Vendite a Piazza Affari. Immobile il resto dell’Europa

(Teleborsa) – Nulla di fatto per le principali Borse del Vecchio Continente, che continuano gli scambi sulla parità. In contro trend Piazza Affari, protagonista di una sessione in rosso. L’agenda macro di oggi ha pochi spunti significativi. Sul fronte europeo, l’indice Sentix ha evidenziato che il sentiment degli investitori della zona euro è calato a ottobre per il terzo mese consecutivo, toccando i minimi da aprile.
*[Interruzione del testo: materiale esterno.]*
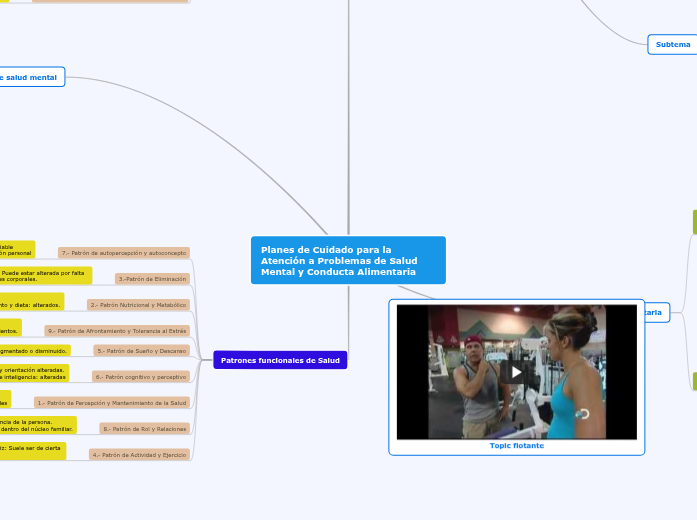Click yellow note about 'orientación alteradas'
Image resolution: width=697 pixels, height=520 pixels.
click(34, 373)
Il petrolio è debole in attesa dell’output della riunione dell’OPEC+.

Sostanzialmente stabile l’Euro / Dollaro USA, che continua la sessione sui livelli della vigilia e si ferma a 1,162. Sessione debole per l’oro, che scambia con un calo dello 0,49%. Il Petrolio (Light Sweet Crude Oil) è sostanzialmente stabile su 75,77 dollari per barile.

Aumenta di poco lo spread, che si porta a +105 punti base, con un lieve rialzo di 2 punti base, con il rendimento del BTP a 10 anni pari allo 0,84%.

Tra gli indici di Eurolandia piatta Francoforte, che tiene la parità, senza spunti Londra, che non evidenzia significative variazioni sui prezzi, e ferma Parigi, che segna un quasi nulla di fatto.

Si muove in frazionale ribasso Piazza Affari, con il FTSE MIB che sta lasciando sul parterre lo 0,30%, portando avanti la scia ribassista di tre cali consecutivi, avviata giovedì scorso; sulla stessa linea, depressa il FTSE Italia All-Share, che scambia sotto i livelli della vigilia a 28.052 punti.

Leggermente negativo il FTSE Italia Mid Cap (-0,25%); sulla parità il FTSE Italia Star (-0,04%).

Tra i best performers di Milano, in evidenza Amplifon (+2,03%), Campari (+1,40%), Moncler (+1,14%) e CNH Industrial (+0,98%).

I più forti ribassi, invece, si verificano su STMicroelectronics, che continua la seduta con -1,50%.

Calo deciso per Pirelli, che segna un -1,42%.

Sotto pressione Prysmian, con un forte ribasso dell’1,36%.

Soffre Stellantis, che evidenzia una perdita dell’1,09%.

Al Top tra le azioni italiane a media capitalizzazione, Tinexta (+1,31%), Reply (+1,07%), Sesa (+1,02%) e Technogym (+0,92%).

Le più forti vendite, invece, si manifestano su Salcef Group, che prosegue le contrattazioni a -2,93%.

Sensibili perdite per Saras, in calo del 2,53%.

In apnea Danieli, che arretra del 2,15%.

Preda dei venditori Garofalo Health Care, con un decremento dell’1,68%.